With Wimbledon signalling the start of the summer corporate hospitality season, Baker Tilly is warning businesses not to get caught out by the taxman when offering perks to clients and staff.
Businesses are being advised of the differences in the tax treatment of client entertainment and staff entertainment, and the need to carefully document all corporate hospitality expenditure.
The tax on tickets for events bought for employees can either be paid by the employee, or be treated as a taxable benefit in kind on the employee.
Businesses are able to purchase tickets for staff and offset the cost against the taxable profits of the business, but they need to be aware that HMRC will treat this as a benefit in kind and deduct additional tax from the employee’s wage packet directly.
On the other hand, while businesses may purchase tickets for clients, the costs of doing so cannot under any circumstances be offset against profits for corporation tax purposes.
However, any staff that attend to entertain clients are not considered to have a taxable benefit.

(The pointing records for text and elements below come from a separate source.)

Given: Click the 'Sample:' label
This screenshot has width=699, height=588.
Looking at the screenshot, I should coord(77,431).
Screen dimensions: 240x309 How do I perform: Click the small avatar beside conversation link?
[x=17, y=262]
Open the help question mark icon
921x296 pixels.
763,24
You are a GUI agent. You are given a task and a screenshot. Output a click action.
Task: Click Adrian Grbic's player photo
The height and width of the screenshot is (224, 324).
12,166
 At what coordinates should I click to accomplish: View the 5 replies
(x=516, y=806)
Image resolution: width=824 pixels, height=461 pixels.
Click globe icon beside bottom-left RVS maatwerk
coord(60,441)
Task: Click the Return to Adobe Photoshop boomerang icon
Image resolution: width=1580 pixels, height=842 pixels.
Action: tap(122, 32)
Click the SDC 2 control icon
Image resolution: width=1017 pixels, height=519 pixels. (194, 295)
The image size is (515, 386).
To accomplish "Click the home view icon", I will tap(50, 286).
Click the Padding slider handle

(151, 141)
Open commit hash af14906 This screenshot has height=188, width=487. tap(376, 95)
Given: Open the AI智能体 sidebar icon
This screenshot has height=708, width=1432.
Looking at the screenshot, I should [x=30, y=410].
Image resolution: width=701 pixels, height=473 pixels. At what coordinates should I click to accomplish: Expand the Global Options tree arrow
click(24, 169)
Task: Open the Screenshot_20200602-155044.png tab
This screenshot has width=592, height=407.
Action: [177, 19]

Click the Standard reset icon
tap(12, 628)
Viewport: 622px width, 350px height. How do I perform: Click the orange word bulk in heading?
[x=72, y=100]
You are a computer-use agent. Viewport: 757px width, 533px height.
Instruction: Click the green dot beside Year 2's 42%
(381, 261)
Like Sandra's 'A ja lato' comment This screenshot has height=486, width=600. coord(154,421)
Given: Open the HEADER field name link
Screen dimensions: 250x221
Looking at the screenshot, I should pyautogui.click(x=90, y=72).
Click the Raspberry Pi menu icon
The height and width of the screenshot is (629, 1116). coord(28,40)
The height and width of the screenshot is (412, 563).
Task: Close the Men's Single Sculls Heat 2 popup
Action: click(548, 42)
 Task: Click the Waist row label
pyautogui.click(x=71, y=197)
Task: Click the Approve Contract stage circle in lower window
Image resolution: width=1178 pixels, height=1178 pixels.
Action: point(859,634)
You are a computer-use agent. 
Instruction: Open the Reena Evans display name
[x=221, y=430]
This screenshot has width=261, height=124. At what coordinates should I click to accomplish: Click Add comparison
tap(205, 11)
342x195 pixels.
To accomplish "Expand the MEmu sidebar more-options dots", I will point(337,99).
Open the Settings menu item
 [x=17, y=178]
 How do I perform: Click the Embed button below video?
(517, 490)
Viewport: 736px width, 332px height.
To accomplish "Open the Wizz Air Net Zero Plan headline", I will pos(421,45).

Mark Collins, national head of Baker Tilly’s employer consulting group, said:
“There is a common misconception that corporate entertaining is an easy way to have fun while legitimately saving lots of tax, and this is far from the truth.
“Corporate entertaining can be a complicated tax area and the tax treatment of businesses buying tickets for employees is completely different from that of buying them for clients.
“If you are planning to take clients or allow staff to attend corporate events without clients this summer it is vital that you keep good records so that you can deal with the tax treatment accordingly and prevent any issues arising with HMRC.”